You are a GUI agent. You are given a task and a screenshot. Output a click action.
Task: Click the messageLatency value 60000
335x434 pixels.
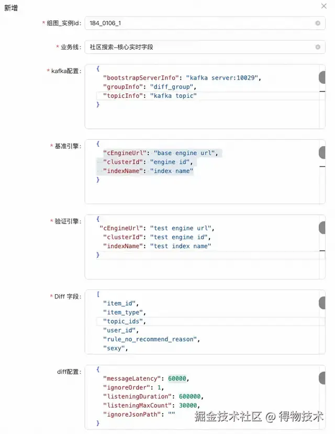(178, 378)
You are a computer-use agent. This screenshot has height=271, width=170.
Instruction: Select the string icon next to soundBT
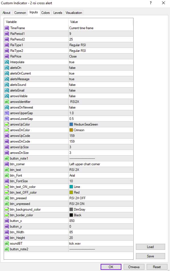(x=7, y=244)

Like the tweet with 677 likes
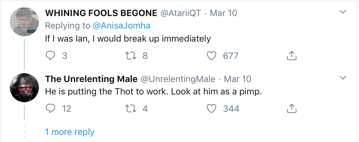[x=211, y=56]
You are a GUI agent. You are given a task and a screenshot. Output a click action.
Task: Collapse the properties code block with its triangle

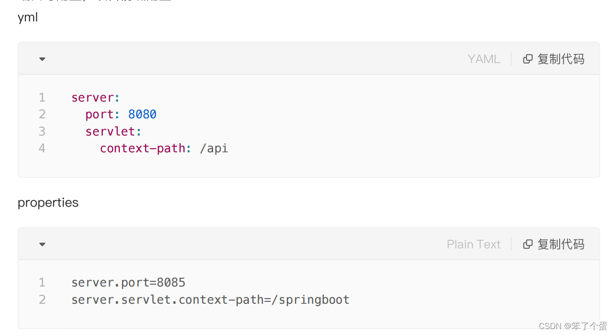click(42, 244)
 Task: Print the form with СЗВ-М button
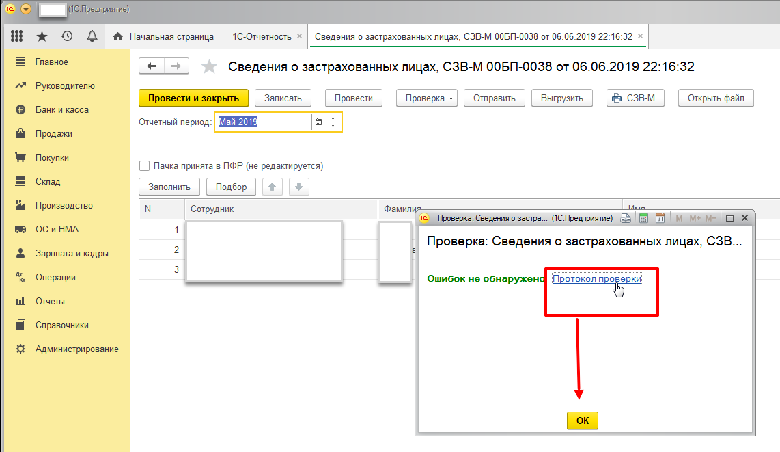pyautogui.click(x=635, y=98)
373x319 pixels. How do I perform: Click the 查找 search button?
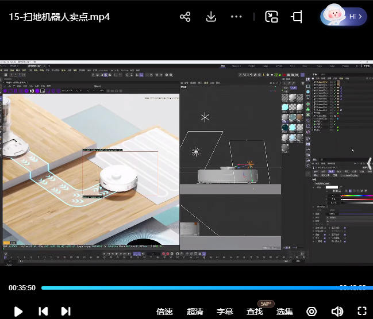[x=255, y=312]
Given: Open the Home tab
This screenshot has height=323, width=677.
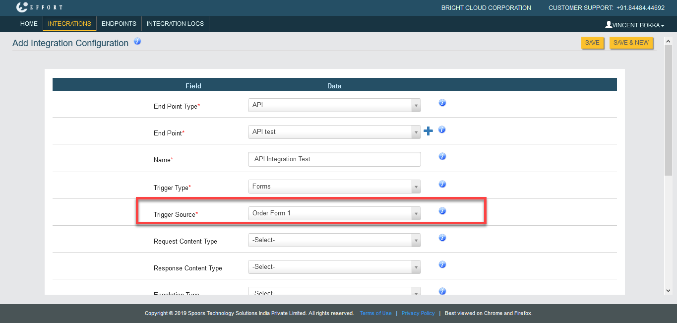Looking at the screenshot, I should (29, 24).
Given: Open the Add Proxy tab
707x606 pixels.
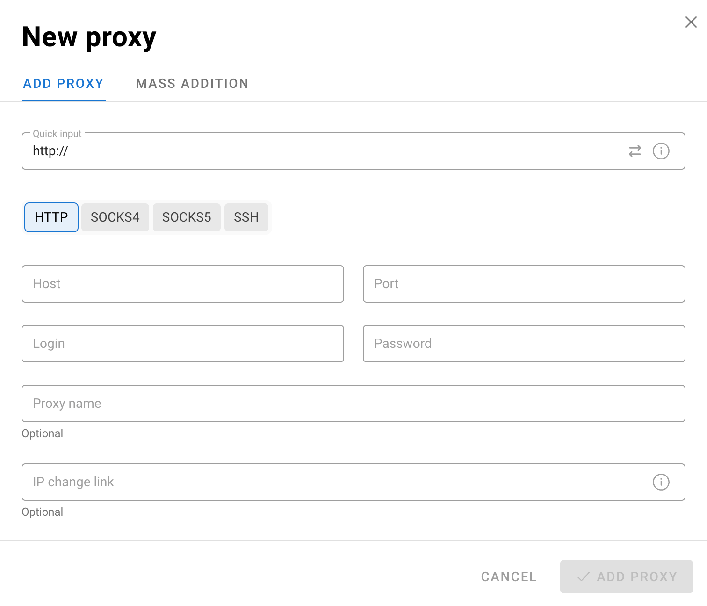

==============================

Reproduce the items from the line containing "You are a computer-use" through the line containing "pyautogui.click(x=635, y=98)", with "screenshot" replaced by "screen capture" throughout and everything else unchanged. Leave the pictures out of your answer.

You are a computer-use agent. This screen capture has height=271, width=170.
Instruction: Select the string icon next to soundBT
(x=7, y=244)

Like the tweet with 677 likes
[x=211, y=56]
You are a GUI agent. You are given a task and a screen capture. Output a click action.
Task: Collapse the properties code block with its triangle

click(42, 244)
 Task: Print the form with СЗВ-М button
pyautogui.click(x=635, y=98)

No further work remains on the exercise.